[Opening Material for this exercise section]

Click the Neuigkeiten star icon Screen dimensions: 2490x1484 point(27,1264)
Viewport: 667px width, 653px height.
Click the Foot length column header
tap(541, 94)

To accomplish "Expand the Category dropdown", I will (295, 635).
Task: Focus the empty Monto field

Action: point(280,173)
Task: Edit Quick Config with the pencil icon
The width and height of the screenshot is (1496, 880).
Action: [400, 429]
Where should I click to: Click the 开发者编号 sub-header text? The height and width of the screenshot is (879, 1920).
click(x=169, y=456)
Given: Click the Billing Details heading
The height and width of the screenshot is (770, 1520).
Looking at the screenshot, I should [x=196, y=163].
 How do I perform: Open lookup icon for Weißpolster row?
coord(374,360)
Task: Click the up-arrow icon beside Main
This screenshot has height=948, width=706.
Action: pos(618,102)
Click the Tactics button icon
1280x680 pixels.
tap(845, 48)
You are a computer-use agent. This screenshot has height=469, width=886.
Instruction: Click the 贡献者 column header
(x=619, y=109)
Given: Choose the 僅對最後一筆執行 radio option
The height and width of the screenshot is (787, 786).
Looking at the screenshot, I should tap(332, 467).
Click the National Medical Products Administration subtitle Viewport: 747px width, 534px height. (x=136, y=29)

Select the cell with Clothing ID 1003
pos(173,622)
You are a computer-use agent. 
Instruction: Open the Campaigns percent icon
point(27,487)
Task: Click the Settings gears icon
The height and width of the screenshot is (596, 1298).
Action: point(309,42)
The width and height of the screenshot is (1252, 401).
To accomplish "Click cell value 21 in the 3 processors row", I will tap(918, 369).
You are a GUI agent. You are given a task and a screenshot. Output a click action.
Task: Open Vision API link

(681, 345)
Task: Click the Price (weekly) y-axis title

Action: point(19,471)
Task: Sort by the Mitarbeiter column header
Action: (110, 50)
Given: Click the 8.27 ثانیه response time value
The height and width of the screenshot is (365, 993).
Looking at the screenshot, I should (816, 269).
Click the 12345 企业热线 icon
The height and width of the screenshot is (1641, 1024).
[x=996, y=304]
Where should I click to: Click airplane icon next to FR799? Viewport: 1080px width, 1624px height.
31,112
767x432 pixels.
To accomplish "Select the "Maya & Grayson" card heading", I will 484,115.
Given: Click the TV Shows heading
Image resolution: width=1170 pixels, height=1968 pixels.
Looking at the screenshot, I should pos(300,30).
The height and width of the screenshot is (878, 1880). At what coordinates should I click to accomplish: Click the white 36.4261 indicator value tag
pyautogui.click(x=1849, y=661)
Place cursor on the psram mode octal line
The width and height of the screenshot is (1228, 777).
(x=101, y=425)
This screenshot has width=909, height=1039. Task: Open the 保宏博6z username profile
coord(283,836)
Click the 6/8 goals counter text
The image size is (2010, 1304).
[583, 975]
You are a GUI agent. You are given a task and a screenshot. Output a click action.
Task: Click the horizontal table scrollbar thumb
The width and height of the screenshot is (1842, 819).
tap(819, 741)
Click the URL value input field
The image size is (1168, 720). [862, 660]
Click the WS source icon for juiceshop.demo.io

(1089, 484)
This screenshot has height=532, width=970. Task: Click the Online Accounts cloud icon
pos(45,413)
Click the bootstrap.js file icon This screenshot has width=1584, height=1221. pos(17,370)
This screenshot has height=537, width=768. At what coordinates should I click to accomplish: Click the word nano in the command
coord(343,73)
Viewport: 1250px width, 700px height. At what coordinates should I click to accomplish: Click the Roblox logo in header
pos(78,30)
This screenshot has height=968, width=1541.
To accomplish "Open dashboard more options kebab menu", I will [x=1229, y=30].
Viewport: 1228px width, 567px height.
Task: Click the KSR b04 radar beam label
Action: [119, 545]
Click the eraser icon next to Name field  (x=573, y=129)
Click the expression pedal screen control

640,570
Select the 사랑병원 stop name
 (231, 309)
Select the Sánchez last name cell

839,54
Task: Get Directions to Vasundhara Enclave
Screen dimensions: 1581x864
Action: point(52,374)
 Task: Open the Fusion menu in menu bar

[Closing Material for this exercise section]

Take the lines above and print them exactly.

Click the Neuigkeiten star icon Screen dimensions: 2490x1484 point(27,1264)
Viewport: 667px width, 653px height.
Click the Foot length column header
tap(541, 94)

To accomplish "Expand the Category dropdown", I will (295, 635).
Task: Focus the empty Monto field

Action: point(280,173)
Task: Edit Quick Config with the pencil icon
The width and height of the screenshot is (1496, 880).
Action: [400, 429]
Where should I click to: Click the 开发者编号 sub-header text? The height and width of the screenshot is (879, 1920).
click(x=169, y=456)
Given: Click the Billing Details heading
The height and width of the screenshot is (770, 1520).
Looking at the screenshot, I should [x=196, y=163].
 How do I perform: Open lookup icon for Weißpolster row?
coord(374,360)
Task: Click the up-arrow icon beside Main
This screenshot has height=948, width=706.
Action: pos(618,102)
Click the Tactics button icon
1280x680 pixels.
tap(845, 48)
You are a computer-use agent. This screenshot has height=469, width=886.
Instruction: Click the 贡献者 column header
(x=619, y=109)
Given: Choose the 僅對最後一筆執行 radio option
The height and width of the screenshot is (787, 786).
Looking at the screenshot, I should tap(332, 467).
Click the National Medical Products Administration subtitle Viewport: 747px width, 534px height. (x=136, y=29)

Select the cell with Clothing ID 1003
pos(173,622)
You are a computer-use agent. 
Instruction: Open the Campaigns percent icon
point(27,487)
Task: Click the Settings gears icon
The height and width of the screenshot is (596, 1298).
Action: point(309,42)
The width and height of the screenshot is (1252, 401).
To accomplish "Click cell value 21 in the 3 processors row", I will tap(918, 369).
You are a GUI agent. You are given a task and a screenshot. Output a click action.
Task: Open Vision API link

(681, 345)
Task: Click the Price (weekly) y-axis title

Action: point(19,471)
Task: Sort by the Mitarbeiter column header
Action: (110, 50)
Given: Click the 8.27 ثانیه response time value
The height and width of the screenshot is (365, 993).
Looking at the screenshot, I should (816, 269).
Click the 12345 企业热线 icon
The height and width of the screenshot is (1641, 1024).
[x=996, y=304]
Where should I click to: Click airplane icon next to FR799? Viewport: 1080px width, 1624px height.
31,112
767x432 pixels.
To accomplish "Select the "Maya & Grayson" card heading", I will 484,115.
Given: Click the TV Shows heading
Image resolution: width=1170 pixels, height=1968 pixels.
Looking at the screenshot, I should pos(300,30).
The height and width of the screenshot is (878, 1880). At what coordinates should I click to accomplish: Click the white 36.4261 indicator value tag
pyautogui.click(x=1849, y=661)
Place cursor on the psram mode octal line
The width and height of the screenshot is (1228, 777).
(x=101, y=425)
This screenshot has width=909, height=1039. Task: Open the 保宏博6z username profile
coord(283,836)
Click the 6/8 goals counter text
The image size is (2010, 1304).
[583, 975]
You are a GUI agent. You are given a task and a screenshot. Output a click action.
Task: Click the horizontal table scrollbar thumb
The width and height of the screenshot is (1842, 819).
tap(819, 741)
Click the URL value input field
The image size is (1168, 720). [862, 660]
Click the WS source icon for juiceshop.demo.io

(1089, 484)
This screenshot has height=532, width=970. Task: Click the Online Accounts cloud icon
pos(45,413)
Click the bootstrap.js file icon This screenshot has width=1584, height=1221. pos(17,370)
This screenshot has height=537, width=768. At what coordinates should I click to accomplish: Click the word nano in the command
coord(343,73)
Viewport: 1250px width, 700px height. At what coordinates should I click to accomplish: Click the Roblox logo in header
pos(78,30)
This screenshot has height=968, width=1541.
To accomplish "Open dashboard more options kebab menu", I will [x=1229, y=30].
Viewport: 1228px width, 567px height.
Task: Click the KSR b04 radar beam label
Action: [119, 545]
Click the eraser icon next to Name field  (x=573, y=129)
Click the expression pedal screen control

640,570
Select the 사랑병원 stop name
 (231, 309)
Select the Sánchez last name cell

839,54
Task: Get Directions to Vasundhara Enclave
Screen dimensions: 1581x864
Action: point(52,374)
 Task: Open the Fusion menu in menu bar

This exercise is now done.